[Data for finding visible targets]
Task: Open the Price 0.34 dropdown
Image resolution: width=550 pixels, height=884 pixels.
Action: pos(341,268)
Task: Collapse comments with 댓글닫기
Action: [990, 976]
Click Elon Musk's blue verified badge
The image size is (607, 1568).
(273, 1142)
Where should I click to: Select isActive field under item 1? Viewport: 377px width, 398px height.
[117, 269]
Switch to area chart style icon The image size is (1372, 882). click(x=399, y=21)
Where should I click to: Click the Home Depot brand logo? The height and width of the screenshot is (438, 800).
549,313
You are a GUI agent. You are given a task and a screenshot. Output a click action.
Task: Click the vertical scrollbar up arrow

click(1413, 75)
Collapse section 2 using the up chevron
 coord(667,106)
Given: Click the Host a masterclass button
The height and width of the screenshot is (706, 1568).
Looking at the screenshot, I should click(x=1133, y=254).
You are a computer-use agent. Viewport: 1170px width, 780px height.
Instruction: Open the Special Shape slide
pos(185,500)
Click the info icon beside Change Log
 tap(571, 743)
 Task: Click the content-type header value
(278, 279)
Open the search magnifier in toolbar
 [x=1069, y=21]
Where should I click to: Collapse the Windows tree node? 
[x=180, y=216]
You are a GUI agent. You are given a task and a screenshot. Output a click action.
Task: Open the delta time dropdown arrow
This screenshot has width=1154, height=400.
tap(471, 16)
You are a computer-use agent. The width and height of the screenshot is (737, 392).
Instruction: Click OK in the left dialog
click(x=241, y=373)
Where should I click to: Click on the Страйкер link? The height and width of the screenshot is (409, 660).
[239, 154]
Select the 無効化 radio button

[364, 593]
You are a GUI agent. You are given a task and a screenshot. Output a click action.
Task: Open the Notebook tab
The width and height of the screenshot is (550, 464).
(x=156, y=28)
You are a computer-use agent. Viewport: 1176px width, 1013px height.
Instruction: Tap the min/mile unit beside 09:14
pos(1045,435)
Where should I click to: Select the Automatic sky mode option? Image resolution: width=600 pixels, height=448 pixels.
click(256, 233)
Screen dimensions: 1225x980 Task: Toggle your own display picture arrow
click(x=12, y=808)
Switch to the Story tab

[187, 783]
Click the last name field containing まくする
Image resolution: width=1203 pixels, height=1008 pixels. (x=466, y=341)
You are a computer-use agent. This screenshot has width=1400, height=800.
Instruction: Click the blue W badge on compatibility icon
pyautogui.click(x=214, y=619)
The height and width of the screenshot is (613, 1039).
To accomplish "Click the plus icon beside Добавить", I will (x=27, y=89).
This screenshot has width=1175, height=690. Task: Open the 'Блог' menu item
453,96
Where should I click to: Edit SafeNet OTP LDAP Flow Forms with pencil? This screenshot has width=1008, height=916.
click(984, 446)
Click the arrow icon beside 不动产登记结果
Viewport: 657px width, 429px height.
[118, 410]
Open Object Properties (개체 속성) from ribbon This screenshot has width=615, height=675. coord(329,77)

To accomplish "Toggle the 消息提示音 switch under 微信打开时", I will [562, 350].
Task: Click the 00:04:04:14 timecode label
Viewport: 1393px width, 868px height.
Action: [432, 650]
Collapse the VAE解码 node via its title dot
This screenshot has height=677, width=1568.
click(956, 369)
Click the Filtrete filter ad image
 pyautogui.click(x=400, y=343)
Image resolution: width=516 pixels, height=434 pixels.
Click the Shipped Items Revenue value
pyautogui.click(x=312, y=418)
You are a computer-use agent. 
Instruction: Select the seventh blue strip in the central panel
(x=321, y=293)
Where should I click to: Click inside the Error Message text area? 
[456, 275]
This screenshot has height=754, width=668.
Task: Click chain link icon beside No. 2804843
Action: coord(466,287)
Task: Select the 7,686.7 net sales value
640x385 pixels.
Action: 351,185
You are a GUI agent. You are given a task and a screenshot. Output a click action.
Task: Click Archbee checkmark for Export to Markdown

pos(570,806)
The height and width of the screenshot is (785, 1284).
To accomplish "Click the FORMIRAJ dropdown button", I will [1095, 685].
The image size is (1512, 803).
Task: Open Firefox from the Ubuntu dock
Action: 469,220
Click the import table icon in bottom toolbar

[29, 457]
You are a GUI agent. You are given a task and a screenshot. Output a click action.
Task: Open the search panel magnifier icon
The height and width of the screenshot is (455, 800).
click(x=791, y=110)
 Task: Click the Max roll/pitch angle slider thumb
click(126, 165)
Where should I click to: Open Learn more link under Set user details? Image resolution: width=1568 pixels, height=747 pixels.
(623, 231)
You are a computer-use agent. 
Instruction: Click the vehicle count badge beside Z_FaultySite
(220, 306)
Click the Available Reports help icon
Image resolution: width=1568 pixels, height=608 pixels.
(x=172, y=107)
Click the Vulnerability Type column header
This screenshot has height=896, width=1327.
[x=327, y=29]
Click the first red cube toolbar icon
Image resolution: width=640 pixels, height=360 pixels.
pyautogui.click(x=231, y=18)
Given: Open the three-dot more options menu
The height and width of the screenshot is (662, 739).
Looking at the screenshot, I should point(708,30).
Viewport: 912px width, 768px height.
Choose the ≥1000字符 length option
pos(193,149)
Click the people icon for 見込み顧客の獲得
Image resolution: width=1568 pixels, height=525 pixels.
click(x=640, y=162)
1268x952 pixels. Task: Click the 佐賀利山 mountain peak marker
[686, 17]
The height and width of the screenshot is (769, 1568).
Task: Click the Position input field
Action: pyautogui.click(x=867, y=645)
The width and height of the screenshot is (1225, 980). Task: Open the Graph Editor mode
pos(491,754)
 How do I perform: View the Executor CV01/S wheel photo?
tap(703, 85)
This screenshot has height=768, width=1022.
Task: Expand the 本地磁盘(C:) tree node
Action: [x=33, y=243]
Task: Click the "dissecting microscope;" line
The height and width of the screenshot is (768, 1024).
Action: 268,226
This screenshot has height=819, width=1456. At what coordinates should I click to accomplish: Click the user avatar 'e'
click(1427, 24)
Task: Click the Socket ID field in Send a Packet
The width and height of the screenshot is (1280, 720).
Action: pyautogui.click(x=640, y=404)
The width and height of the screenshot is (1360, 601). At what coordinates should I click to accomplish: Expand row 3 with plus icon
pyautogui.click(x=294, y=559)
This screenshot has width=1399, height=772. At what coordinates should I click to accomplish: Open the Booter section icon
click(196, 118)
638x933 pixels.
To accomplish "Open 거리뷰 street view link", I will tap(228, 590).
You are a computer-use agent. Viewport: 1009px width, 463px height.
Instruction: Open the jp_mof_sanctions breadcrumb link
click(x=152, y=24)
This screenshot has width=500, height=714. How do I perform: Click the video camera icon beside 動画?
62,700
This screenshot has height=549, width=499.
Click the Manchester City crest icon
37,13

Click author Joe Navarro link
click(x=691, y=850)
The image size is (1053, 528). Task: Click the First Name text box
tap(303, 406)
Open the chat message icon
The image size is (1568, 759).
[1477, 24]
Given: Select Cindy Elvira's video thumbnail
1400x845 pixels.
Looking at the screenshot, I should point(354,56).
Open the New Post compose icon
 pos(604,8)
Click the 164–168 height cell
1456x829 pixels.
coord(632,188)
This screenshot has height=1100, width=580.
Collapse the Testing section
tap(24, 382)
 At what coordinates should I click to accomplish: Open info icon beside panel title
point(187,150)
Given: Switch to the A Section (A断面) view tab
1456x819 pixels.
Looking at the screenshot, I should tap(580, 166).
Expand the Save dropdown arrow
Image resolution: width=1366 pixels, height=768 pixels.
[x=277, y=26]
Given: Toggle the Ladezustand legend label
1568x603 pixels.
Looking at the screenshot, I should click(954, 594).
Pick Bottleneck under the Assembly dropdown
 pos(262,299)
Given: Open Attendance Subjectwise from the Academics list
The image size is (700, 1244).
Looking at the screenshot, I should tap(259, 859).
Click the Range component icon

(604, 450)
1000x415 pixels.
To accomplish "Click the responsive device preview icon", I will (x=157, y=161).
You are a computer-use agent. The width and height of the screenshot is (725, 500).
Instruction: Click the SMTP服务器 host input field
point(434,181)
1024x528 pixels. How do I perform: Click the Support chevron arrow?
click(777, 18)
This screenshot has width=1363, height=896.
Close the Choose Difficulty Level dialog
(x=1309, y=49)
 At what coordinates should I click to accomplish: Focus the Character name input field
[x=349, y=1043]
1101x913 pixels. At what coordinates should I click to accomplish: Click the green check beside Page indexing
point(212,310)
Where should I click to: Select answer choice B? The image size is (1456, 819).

WHAT THE TASK REQUIRES — Repeat the material from the very start down through the line containing "coord(667,106)", swapping "scrollbar" for "scroll bar" and leaving everything else unchanged.

REPLY —
Task: Open the Price 0.34 dropdown
Image resolution: width=550 pixels, height=884 pixels.
Action: pos(341,268)
Task: Collapse comments with 댓글닫기
Action: [990, 976]
Click Elon Musk's blue verified badge
The image size is (607, 1568).
(273, 1142)
Where should I click to: Select isActive field under item 1? Viewport: 377px width, 398px height.
[117, 269]
Switch to area chart style icon The image size is (1372, 882). click(x=399, y=21)
Where should I click to: Click the Home Depot brand logo? The height and width of the screenshot is (438, 800).
549,313
You are a GUI agent. You are given a task and a screenshot. Output a click action.
Task: Click the vertical scroll bar up arrow

click(1413, 75)
Collapse section 2 using the up chevron
 coord(667,106)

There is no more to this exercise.